Laurence m’explique le parallèle entre les communautés sur les réseaux sociaux et par exemple, une ville. Les citoyens de chaque ville peuvent s’impliquer dans la vie de celle-ci, à leur niveau. Elle propose de s’imaginer, nous, simples utilisateurs, influenceurs, ou community managers, comme citoyens de ces réseaux sociaux.

“Ainsi, un influenceur pourra se demander quel genre de message il souhaiterait porter. Que fait-il se son influence ? Un community manager, qui a une forme de responsabilité dans le contenu qu’il créé, pourra aussi s’interroger sur son impact.”

J’ai évoqué auprès de Laurence Haurat mon inconfort face à l’absence de cadre sur les réseaux sociaux.

“Étant donné que 70% des métiers de demain ne sont pas encore connus aujourd’hui, il existe un fort besoin de professionnalisation. Il n’y a pas d’encadrement pour le moment, mais cela viendra. Et le plus tôt sera le mieux, car il existe un énorme paradoxe entre la résonance que peuvent avoir les propos d’un community manager et le manque de contrôle. Les gouvernements sont trop lents à réagir, il ne faut pas les attendre.”

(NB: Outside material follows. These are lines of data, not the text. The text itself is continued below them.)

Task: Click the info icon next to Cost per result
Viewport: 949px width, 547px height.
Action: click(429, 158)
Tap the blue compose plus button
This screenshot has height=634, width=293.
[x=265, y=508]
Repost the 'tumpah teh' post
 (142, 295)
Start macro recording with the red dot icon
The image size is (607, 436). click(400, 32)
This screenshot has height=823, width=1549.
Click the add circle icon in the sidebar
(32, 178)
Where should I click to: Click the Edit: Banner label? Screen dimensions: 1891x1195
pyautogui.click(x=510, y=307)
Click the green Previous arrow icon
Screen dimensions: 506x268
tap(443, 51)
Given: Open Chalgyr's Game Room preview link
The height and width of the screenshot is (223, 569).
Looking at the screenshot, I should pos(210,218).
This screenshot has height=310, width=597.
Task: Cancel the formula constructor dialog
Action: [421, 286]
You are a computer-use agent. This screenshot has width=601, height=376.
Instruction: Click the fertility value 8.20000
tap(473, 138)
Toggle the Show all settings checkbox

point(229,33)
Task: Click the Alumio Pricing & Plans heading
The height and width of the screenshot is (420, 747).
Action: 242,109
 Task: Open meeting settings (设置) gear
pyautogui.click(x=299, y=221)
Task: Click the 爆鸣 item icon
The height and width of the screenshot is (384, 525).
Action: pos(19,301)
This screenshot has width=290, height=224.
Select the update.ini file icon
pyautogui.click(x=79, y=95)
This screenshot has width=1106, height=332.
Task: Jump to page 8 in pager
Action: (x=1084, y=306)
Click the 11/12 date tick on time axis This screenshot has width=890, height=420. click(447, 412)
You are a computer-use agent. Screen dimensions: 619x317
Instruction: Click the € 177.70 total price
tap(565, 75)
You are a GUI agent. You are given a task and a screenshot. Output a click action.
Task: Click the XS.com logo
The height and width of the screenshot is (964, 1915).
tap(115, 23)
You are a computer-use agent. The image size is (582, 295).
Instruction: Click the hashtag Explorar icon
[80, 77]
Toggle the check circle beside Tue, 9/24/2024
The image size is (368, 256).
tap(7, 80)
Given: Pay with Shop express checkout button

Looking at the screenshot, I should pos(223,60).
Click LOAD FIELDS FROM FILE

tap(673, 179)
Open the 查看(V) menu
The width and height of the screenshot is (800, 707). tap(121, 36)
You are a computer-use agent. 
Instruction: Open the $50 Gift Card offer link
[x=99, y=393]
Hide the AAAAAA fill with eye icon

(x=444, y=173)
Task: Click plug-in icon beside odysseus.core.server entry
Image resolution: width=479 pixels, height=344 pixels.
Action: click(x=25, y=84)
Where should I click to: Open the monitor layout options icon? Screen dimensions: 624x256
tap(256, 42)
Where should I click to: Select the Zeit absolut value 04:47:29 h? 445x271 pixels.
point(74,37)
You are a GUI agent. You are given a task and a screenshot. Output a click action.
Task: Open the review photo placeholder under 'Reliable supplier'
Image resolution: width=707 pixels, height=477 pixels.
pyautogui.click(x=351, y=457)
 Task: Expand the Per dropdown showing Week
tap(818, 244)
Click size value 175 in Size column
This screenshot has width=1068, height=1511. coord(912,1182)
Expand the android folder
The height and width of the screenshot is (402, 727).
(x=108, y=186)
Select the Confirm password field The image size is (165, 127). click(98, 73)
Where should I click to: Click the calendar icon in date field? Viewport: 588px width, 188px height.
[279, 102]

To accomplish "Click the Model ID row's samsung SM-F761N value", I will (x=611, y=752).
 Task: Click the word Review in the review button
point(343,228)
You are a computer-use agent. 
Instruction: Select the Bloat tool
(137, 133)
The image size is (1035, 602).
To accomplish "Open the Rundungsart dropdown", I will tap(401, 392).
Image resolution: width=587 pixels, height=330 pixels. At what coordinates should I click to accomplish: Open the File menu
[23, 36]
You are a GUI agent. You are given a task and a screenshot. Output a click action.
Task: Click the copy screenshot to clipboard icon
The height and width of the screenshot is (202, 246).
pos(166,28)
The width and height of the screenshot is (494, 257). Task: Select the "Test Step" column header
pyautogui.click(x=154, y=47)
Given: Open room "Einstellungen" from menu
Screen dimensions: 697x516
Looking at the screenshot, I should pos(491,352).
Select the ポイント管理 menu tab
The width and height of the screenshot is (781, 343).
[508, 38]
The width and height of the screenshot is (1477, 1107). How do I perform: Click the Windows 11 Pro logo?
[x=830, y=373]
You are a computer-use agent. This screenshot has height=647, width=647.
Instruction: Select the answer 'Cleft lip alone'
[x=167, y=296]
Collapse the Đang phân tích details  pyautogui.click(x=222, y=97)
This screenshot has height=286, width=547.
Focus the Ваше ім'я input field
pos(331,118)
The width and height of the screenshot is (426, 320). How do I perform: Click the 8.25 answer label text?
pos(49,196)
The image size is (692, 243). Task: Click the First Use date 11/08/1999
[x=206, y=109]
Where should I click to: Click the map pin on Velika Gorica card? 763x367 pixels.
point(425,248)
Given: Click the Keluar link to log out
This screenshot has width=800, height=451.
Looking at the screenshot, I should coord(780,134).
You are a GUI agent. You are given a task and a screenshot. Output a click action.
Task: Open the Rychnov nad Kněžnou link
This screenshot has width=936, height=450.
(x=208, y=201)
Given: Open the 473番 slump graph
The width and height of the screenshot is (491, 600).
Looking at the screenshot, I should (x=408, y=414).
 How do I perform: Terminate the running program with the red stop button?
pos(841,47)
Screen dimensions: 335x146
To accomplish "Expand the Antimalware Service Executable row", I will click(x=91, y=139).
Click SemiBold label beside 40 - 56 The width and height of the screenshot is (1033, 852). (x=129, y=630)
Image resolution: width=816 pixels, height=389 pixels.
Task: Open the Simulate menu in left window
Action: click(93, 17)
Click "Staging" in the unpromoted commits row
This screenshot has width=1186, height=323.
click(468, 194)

Une étude américaine, a annoncé que le lien entre réseaux sociaux et TCA était avéré (même si on ne sait pas clairement si ce sont les réseaux sociaux qui alimentent ces troubles ou l’inverse).

Enfin, bien que les réseaux sociaux soient le lit de toutes les tendances les plus extravagantes en matière d’apparence physique, ils sont aussi un formidable outil de soutien pour qui sait bien les utiliser. Rappelons aussi que pour inspirer les personnes victimes de troubles du comportement alimentaire ou de mauvaise image d’elles-mêmes, rien ne vaut la transparence… Exprimer une confiance en soi à toute épreuve ne renverra l’autre qu’à son malaise face à sa maladie, il faut au contraire être vrai et cesser d’ériger le zéro défaut comme mythe à atteindre.
Comme m’y a précisément invité Laurence, c’est aussi à nous, professionnels des réseaux sociaux, d’éduquer aux bonnes pratiques. Elle m’a rappelé que moi-même je me refusais toute diffusion du visage de mes enfants sur la toile car j’avais pleinement conscience de tous les risques liés à ce partage… Mais combien de photos d’enfants vois-je défiler chaque jour sur Instagram et facebook, sans pour autant interpeller les mamans (qui le plus souvent, ignorent la portée de cet acte) ?

Je pense que c’est à chaque individu de se poser la question de son impact… Quid d’une charte, une alliance, ou une association d’influenceurs et community managers prônant les valeurs d’un contenu éthique ? Laurence Haurat me rejoint sur ce point, cela serait sans doute ce qu’il y a de mieux à mettre en place afin de palier à un manque d’encadrement de la part des institutions

“Je crois que si chacun commence à s’interroger sur ses pratiques, et à inviter à la réflexion quant à cette responsabilité collective, alors cela constituerait un tas de petites graines de pensées… et des graines ventilées comme les réseaux sociaux savent le faire, cela peut donner de très belles choses.”